Toutefois, depuis le second semestre 2022, un retour à la normale est constaté. Dans leur ensemble, les outre-mer demeurent bien desservis par le transport maritime de fret.

Deux territoires restent à l'écart des principales routes maritimes : Saint-Pierre-et-Miquelon, mais surtout Wallis-et-Futuna.

À Saint-Pierre-et-Miquelon, le fret maritime se fait intégralement par les ports canadiens d'Halifax, Saint-Jean de Terre-Neuve ou Fortune et se trouve en bout de ligne secondaire.

Selon un rapport de l'Inspection générale de l'environnement et du développement durable en 2019, la desserte fret sur Wallis-et-Futuna est assurée en 2019 avec une rotation de vingt-et-un à trente jours environ depuis Suva (port de Fidji), puis Tuvalu, Kiribati, les Îles Marshall, Wallis, Futuna et Suva, par un consortium PDL-Sofrana Shipping et Moana Shipping.

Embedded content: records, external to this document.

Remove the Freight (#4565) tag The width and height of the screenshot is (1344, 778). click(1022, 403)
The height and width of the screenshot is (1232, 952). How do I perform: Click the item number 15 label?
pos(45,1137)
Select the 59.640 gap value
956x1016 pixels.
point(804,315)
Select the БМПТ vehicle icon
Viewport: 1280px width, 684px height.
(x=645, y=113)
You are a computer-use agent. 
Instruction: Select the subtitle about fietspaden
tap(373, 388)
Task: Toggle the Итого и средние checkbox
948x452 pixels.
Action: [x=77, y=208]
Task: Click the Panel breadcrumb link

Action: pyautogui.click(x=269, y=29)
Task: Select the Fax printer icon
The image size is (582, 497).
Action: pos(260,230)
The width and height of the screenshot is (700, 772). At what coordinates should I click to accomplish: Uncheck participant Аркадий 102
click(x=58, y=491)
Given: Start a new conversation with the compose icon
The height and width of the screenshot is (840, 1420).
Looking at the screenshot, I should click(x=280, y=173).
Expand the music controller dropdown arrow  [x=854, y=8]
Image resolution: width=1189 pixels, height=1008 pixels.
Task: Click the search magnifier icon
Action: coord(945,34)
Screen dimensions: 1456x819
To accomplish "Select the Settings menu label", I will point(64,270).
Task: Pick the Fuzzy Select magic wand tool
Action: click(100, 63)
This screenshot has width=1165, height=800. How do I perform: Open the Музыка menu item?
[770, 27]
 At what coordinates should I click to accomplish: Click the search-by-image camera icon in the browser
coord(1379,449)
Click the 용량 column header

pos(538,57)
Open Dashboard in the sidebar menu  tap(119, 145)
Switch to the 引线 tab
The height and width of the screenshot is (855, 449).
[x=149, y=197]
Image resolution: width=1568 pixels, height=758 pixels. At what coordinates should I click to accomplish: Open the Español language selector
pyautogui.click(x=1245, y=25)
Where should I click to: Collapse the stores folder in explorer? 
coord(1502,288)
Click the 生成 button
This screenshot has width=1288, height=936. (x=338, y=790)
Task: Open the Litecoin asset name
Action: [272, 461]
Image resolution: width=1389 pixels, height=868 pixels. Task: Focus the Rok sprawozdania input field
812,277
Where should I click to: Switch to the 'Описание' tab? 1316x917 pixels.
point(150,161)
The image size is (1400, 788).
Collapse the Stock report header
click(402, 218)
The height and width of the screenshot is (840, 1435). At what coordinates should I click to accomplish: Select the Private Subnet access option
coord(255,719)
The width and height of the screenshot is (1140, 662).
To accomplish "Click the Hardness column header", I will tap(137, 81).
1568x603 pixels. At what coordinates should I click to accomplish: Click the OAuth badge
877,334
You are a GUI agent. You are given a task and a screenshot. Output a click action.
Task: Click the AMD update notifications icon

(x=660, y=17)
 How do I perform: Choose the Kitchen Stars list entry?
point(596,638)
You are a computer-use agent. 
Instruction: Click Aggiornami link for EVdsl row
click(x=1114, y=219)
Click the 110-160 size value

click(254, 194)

Actuellement, Futuna ne peut donc pas exporter de produits frais vers Wallis, ni en importer depuis Suva, car les rotations sont trop espacées.


* 3 Association d'étudiants de Nouvelle-Calédonie en métropole. Elle a été auditionnée lors de la table ronde du 2 février 2023. À la suite de son audition, elle a organisé une consultation en ligne des étudiants néo-calédoniens en métropole pour recueillir leur ressenti sur les difficultés consécutives à la cherté du transport aérien. 116 contributions ont été recueillies, y compris celles de salariés.

* 4 Air France.

* 5 Aircalin.

* 6 Air Saint-Pierre.

* 7À l'exception de Saint-Pierre-et-Miquelon. La nouvelle DSP entre l'État et Air Saint-Pierre a supprimé deux rotations par semaine vers Saint-Jean et Halifax, qui permettent ensuite de rejoindre l'aéroport international de Montréal.

* 8 Niveau de vie inférieur à 50 % du niveau de vie médian de la population française, accompagné de privations matérielles et sociales sévères.

* 9 L'inauguration d'ici un à deux ans du nouveau lycée à Maripasoula (800 élèves avec des filières techniques adaptées aux besoins des entreprises locales), qui accueillera aussi les enfants de Grand Santi, devrait considérablement améliorer la situation en évitant aux enfants de partir à Cayenne dès 15 ans dans des conditions souvent précaires et psychologiquement éprouvantes.